What is fair? To begin to find a response to this question consider the following thought experiment. There is a diverse group of people and a quantity of food to sustain them. How should the food be distributed if that distribution is to be fair?
Option 1: The food could be placed in a central position and then the people could be set in a circle around the food at an exactly equal distance. At the blow of whistle every one sets off to fend for themselves. Perhaps it will be argued, rightly, that some folk can travel faster than others: some use different mobility aids, some are older, some are less fit. The shape of the starting line could be adjusted to that everyone can reach the food at essentially the same moment if they all contribute their maximum effort. Would this now be fair? In essence this option is a model of equality of opportunity in competition. There may not be enough food to go round, but everyone has an equal opportunity of grabbing what they can. But note, in this model, while everyone has an equal opportunity to succeed, they also have an equal opportunity of failure. The competition might be ‘fair’, but not the end result.
Option 2: We could treat each person the same. We could divide up what food there is in exactly identical portions. Would this be fair? While equality of treatment has the appearance of justice, the consequences of such a policy would be somewhat less than equal given that calorific and nutritional requirements vary greatly from individual to individual on the basis of health, age, weight and sex.
Option 3: Give each person a different quantity of food dependent on need.

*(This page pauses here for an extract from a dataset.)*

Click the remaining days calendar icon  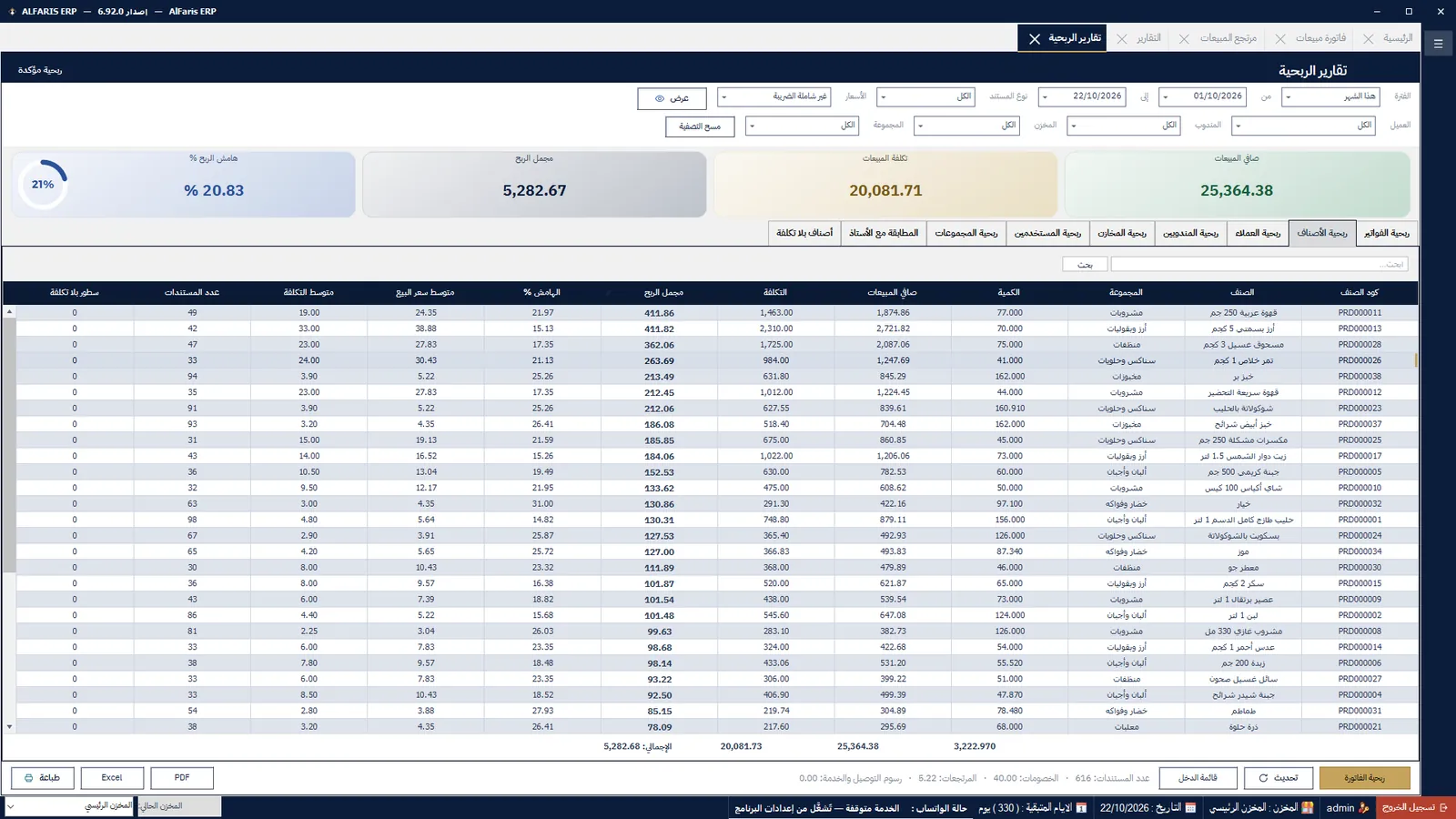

What this simple thought experiment demonstrates, perhaps, is that treating people fairly means treating people differently on the basis of their equal value.
The notions of ‘equal opportunity’ and ‘meritocracy’ are both of limited value: the former because present outcome shapes future opportunity (so perpetuating advantage); the latter because, in a competitive market economy, there is a restriction of certain opportunities (deliberately so?) so that not all who merit a particular position can occupy it. Thus fairness cannot be based on ‘fair’ competition, nor equality of treatment. Rather, what is required is an equality of outcome rooted in the fundamental equivalence of value of every life. Karl Marx put the matter well:
“From each according to one’s ability, to each according to one’s need.” (1875)
This simple principle is philosophical dynamite (and a test of whether equality is being pursued for its own sake or in the interests of another agenda). Imagine, for example, what this principle might mean for the wage and remuneration policy of a university! It is not for nothing that the parable of the workers in the vineyard (Mt 20:1-16), where, irrespective of the work done, all received what was required, influenced the founding of the Labour Party (via John Ruskin) and the perspective of both Mahatma Ghandi and Martin Luther King.